Mom (knife clatters to her plate): You are not suggesting what I think you are!

Me (pouring gravy into mashed potato volcano): . . .

Dad: Marlowe did not fake his death and write under the Shakespeare pseudonym. You have been reading too much Calvin Hoffman.

Dezzie: But the theories he puts forth are invigorating!

Me (watching gravy flow down the sides of the volcano): . . . (23-24)
The different characters and their attitudes are nicely drawn in that short scene.

All in all, it's a good book with some depth behind the light humor. It's well worth reading.
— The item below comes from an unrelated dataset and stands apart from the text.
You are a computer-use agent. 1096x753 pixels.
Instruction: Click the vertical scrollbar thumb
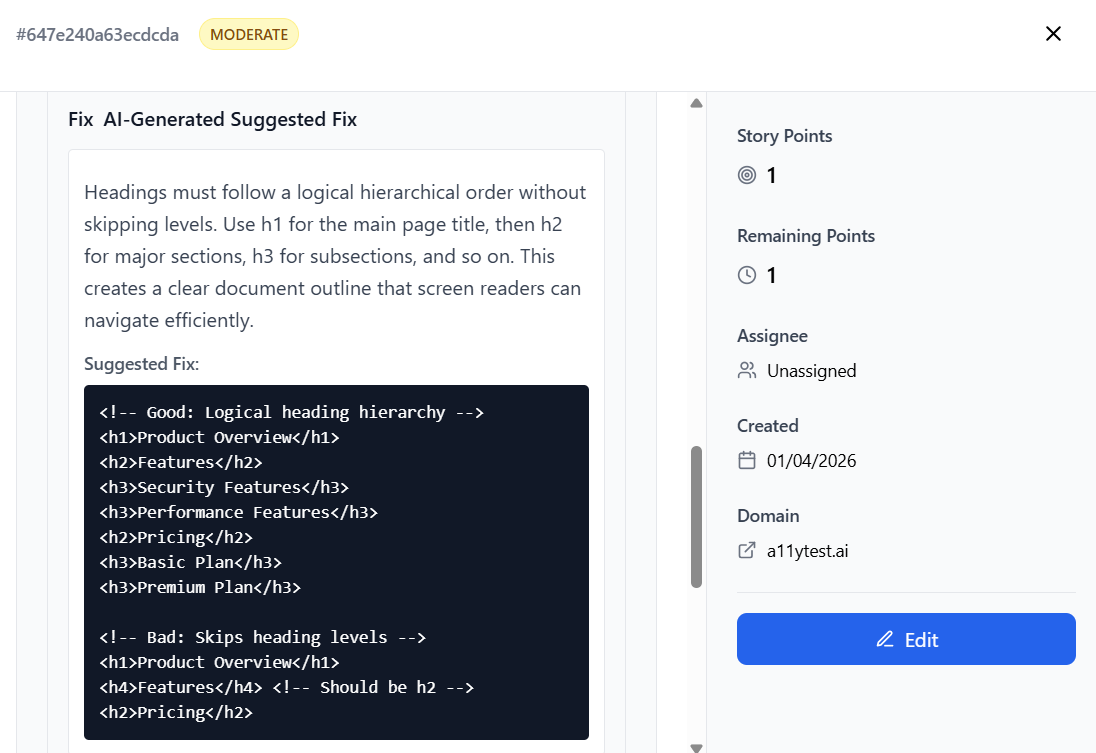pyautogui.click(x=696, y=516)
[Editor's Note: The Shakespeare scholar in me won't let me avoid mentioning the one lapse in Shakespearean knowledge in the book. At one point, Hamlet's parents come to her school to help her English teacher with a Shakespeare unit. They want to teach the students iambic pentameter, and they leap about the classroom, banging on a tambourine. It's a brilliant scene, beautifully visualized. However, the line they choose as an example is not in iambic pentameter. Instead, it's one of the trochaic passages from A Midsummer Night's Dream: "Weaving spiders, come not here; / Hence, you long-legg'd spinners, hence" (II.ii.20-21). Instead of banging the tambourine in a trochaic beat ("WEAV-ing SPI-ders COME not HERE"), they attempt to make iambs out of it: "Wea-VING [clang!] spi-DERS [clang!] come NOT [clang!]" (226). It's arguably a minor point, but the characters—and the words—suffer from it.]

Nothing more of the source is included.